No centro das comemorações estaria o álbum "A Estrada", com dez faixas criadas pelos irmãos, exceto a canção que fecha o disco, "Chegada", escrita apenas por Lô. "Sempre ele compôs a música primeiro e eu fiz a letra depois", recorda Márcio. "Na nossa parceria, escrevi sempre dentro de uma métrica que me aprisionava, mas que também me dava asas para voar."

"A Estrada" é o oitavo álbum de canções inéditas lançado por Lô Borges nos últimos oito anos, uma sequência incomum de jorro criativo iniciada em 2019, com "Rio da Lua". Esse ritmo de produção surpreendeu muitas pessoas, mas seu irmão não está entre elas.

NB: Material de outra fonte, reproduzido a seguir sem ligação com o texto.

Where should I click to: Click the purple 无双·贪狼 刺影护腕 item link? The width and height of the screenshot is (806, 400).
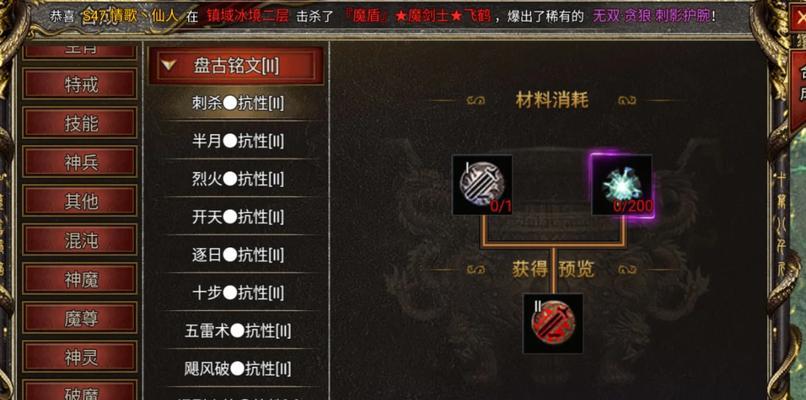652,16
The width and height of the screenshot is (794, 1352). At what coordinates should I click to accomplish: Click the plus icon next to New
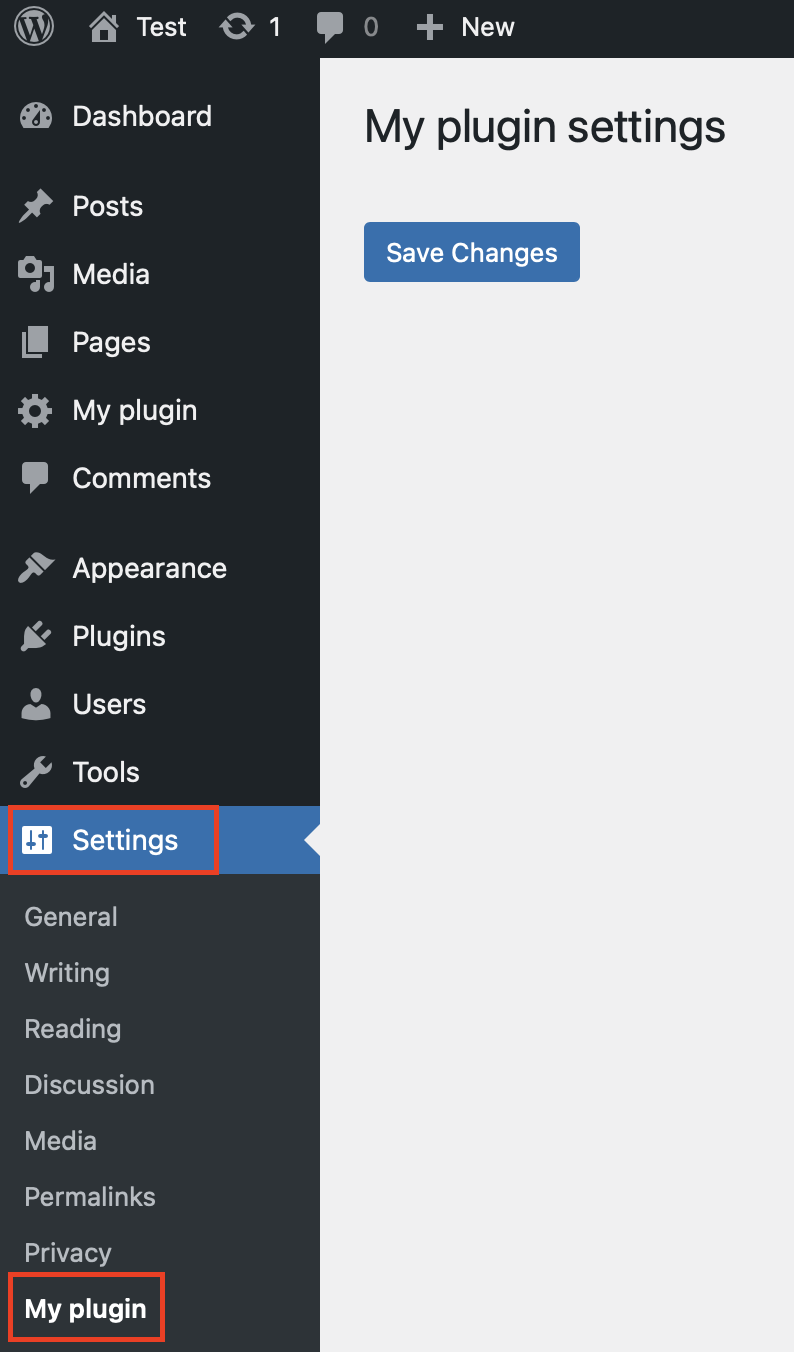coord(430,27)
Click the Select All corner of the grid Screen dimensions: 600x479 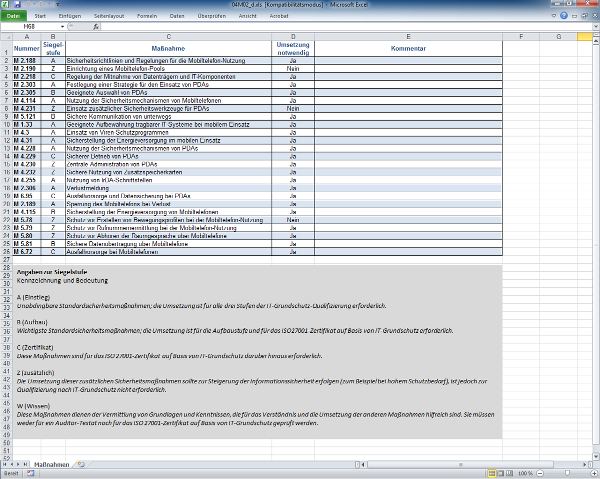pyautogui.click(x=6, y=36)
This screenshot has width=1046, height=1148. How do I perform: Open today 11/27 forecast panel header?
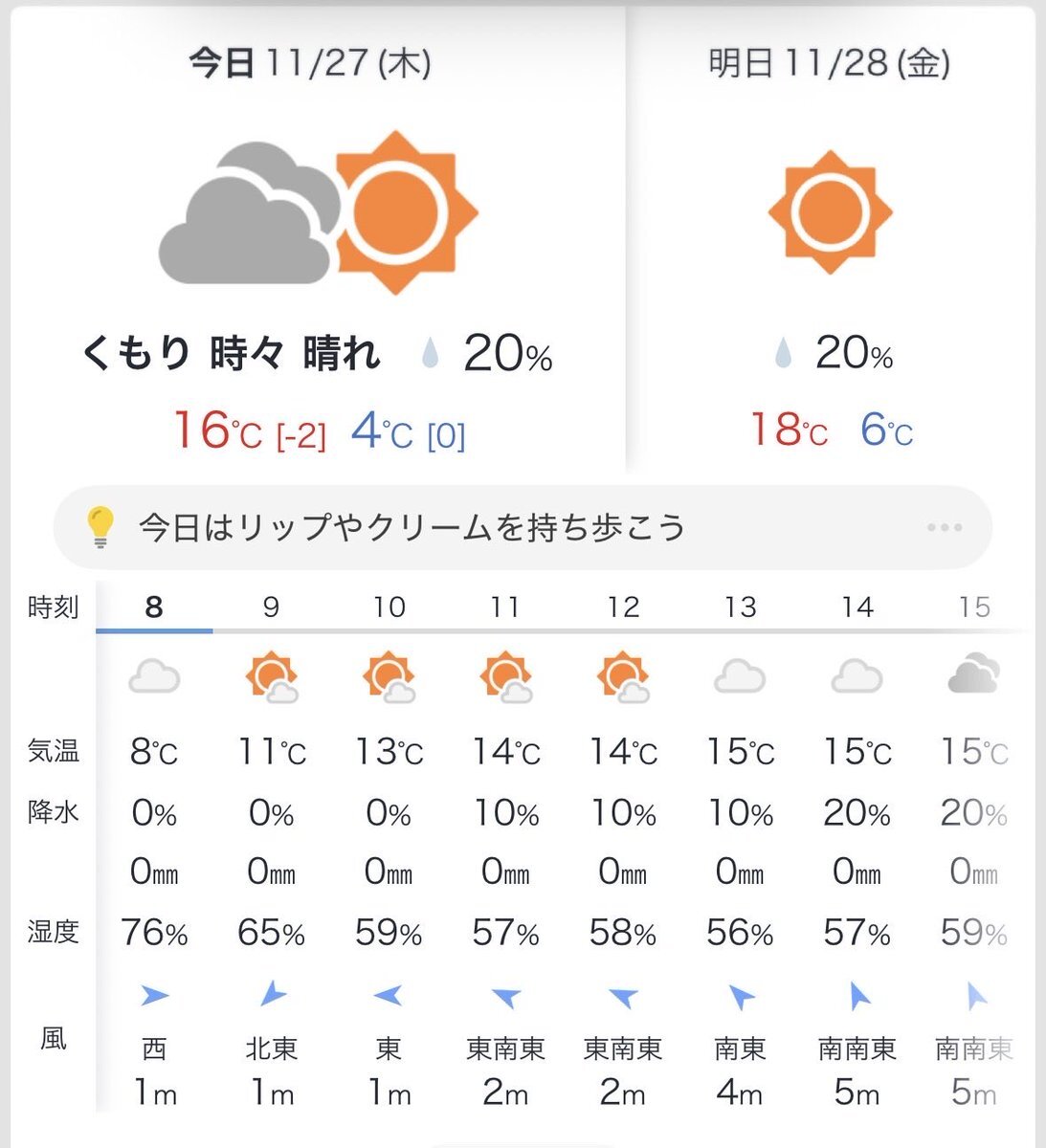coord(309,64)
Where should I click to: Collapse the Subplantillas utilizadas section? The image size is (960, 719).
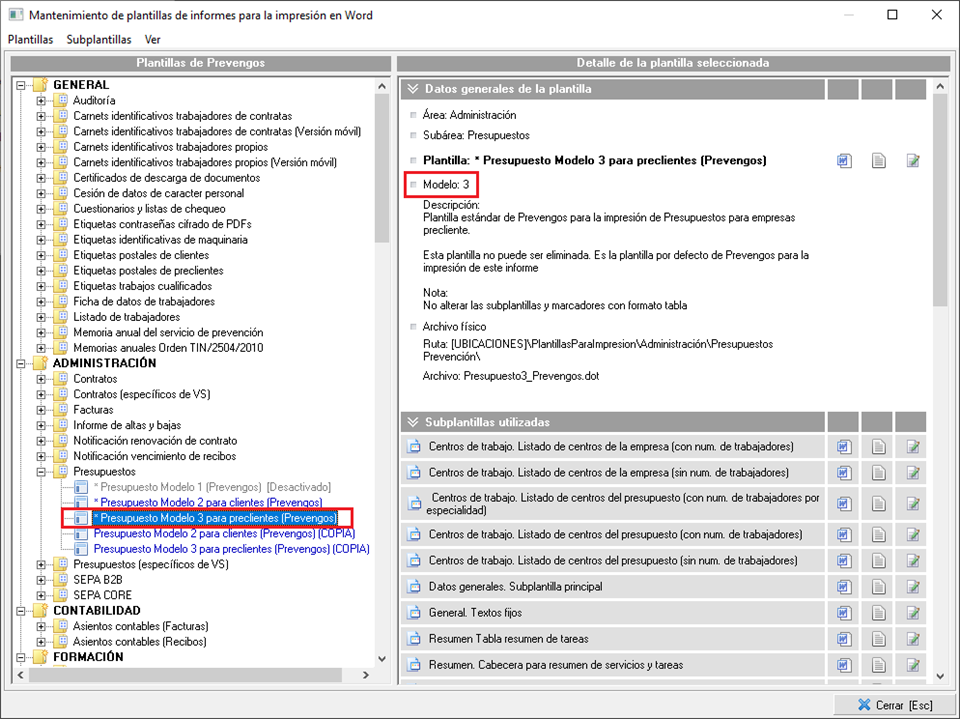pos(412,422)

"Não me surpreendeu, porque eu conhecia o Lô como um compositor metódico. Um pouco compulsivo, mas era mais método mesmo. Toda manhã ele ia para o piano, ficava ali até meio-dia, uma hora da tarde. Descansava depois do almoço, e então ia para o estúdio gravar o que tinha criado mais cedo. Era uma rotina."